→ Exercise goal: Select each line below that contains the word "Open", treating uppercase and lowercase letters as different.

→ Data in this exercise:

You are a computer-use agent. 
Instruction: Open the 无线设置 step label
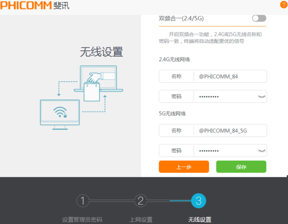pyautogui.click(x=199, y=219)

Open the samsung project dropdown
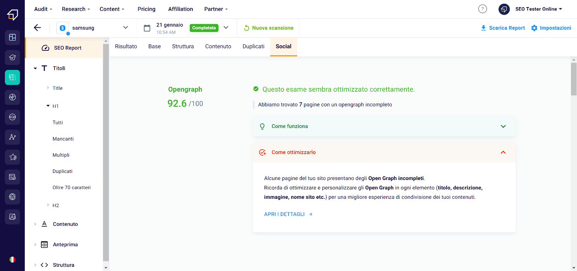[125, 28]
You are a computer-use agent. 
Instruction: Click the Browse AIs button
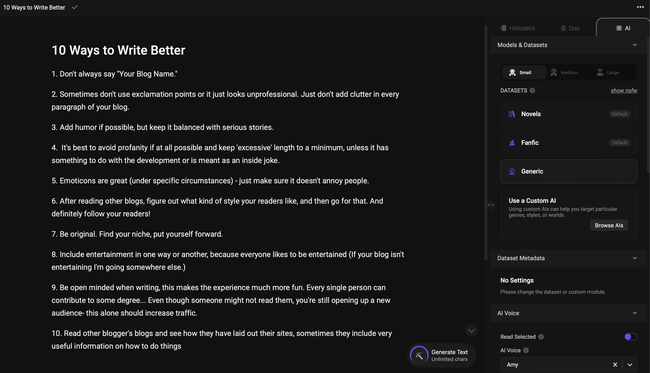[609, 225]
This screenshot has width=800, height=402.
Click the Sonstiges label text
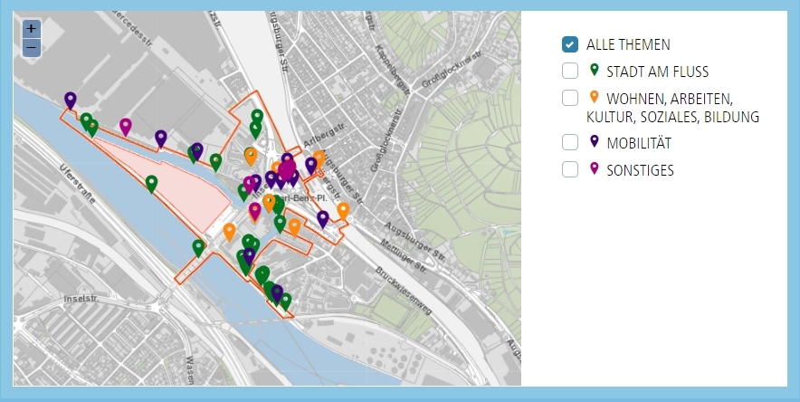[640, 170]
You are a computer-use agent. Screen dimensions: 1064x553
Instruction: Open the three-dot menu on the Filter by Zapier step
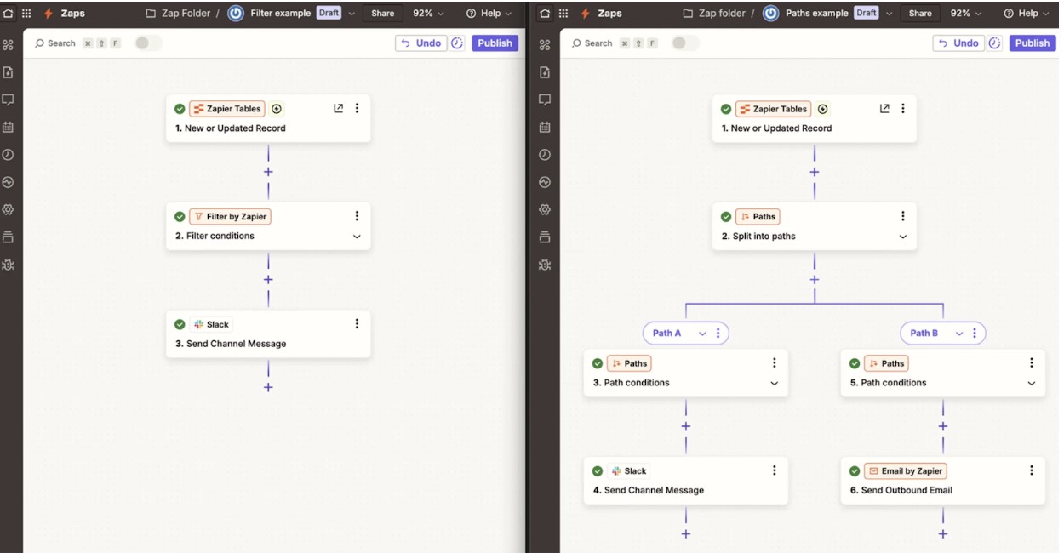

→ Final result:
Instruction: Open the 无线设置 step label
Open the samsung project dropdown
Instruction: Open the three-dot menu on the Filter by Zapier step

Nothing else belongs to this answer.